The legislation would also establish an abortion fund for those who travel to Illinois for the procedure from states that have restricted access.

Legislation recently proposed in Illinois seeks to directly challenge a 6-week abortion ban Texas instituted at the beginning of September. Under the proposed Illinois bill, any person bringing a lawsuit against a person who caused an unintended pregnancy would be awarded a minimum of $10,000. The bill would also allow for lawsuits to be brought against anyone who commits or enables an act of domestic violence or sexual assault and establish a newly-created abortion fund for people who travel to Illinois to obtain an abortion from states that have restricted access to the procedure.

“The reckless attacks on Roe v. Wade will continue and we must continue to push forward so that we do not fall back,” Illinois State Rep. Kelly Cassidy, the legislator who introduced the bill, wrote in a recent message to constituents. “This bill seeks to affirm the steps Illinois has taken to ensure that our state remains a place were the full range of reproductive health services are available and accessible to all people, including those forced to travel out of state from jurisdictions seeking to restrict access to abortion and other reproduction health care.”

Named The EXpanding Abortion Services Act, or TEXAS ACT, the bill would enable anyone not employed by the state or a local unit of government to bring a civil action against any person who committed domestic violence, sexual assault or who caused an unintended pregnancy, regardless of whether the sexual act was consensual or not. The law would also allow lawsuits to be brought against anyone who knowingly engaged or intended to engage in behavior that aided or abetted the above acts.

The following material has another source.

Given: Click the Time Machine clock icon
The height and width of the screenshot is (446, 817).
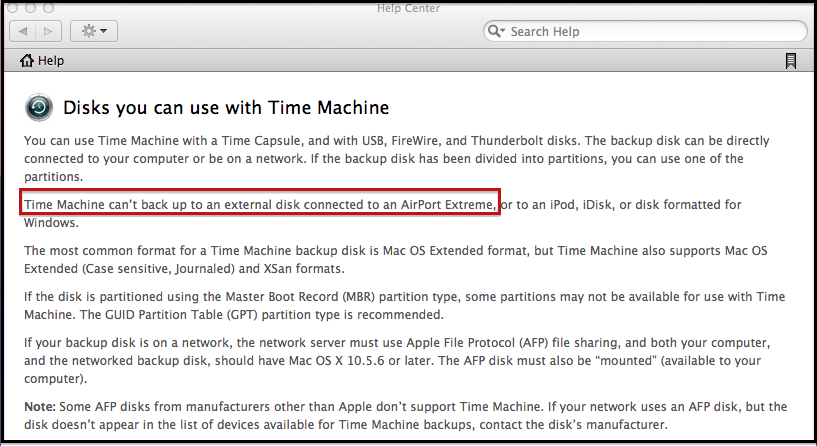Looking at the screenshot, I should tap(39, 107).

Under the law, plaintiffs whose lawsuits were successful would be awarded a minimum of $10,000, $5,000 of which would be placed in a fund known as the State Abortion Freedom Expansion Fund and used by Illinois’ Department of Healthcare and Family Services to cover the cost of abortions obtained by those traveling to the state for the procedure from states like Texas that have restricted access.

A six-week ban on abortion that rewards private citizens who sue anyone they believe to have performed an abortion or to have assisted someone in obtaining an abortion with $10,000 went into effect in Texas on Sept. 1. Planned Parenthood Illinois Action told WICS abortion providers in the state have already begun seeing pregnant people traveling in from Texas. “The Texas law went into effect on a Wednesday and just two days later, we have patients at multiple health centers here in Chicagoland,” Planned Parenthood Illinois Action President and CEO Jennifer Welch said.

Cassidy has said her bill is meant to be a direct response to Texas’ restrictive law. “The introduction of this bill is crucial to not only the Illinois legislature but surrounding states so that we can start to contemplate what a society looks like when these types of policies become the norm,” she recently told constituents. “We need to analyze and really understand what is at stake when what is playing out in Texas is left unchecked. At the same time, we must take every step possible to ensure that we are meeting the needs of patients who flee their home states to seek care here in Illinois.”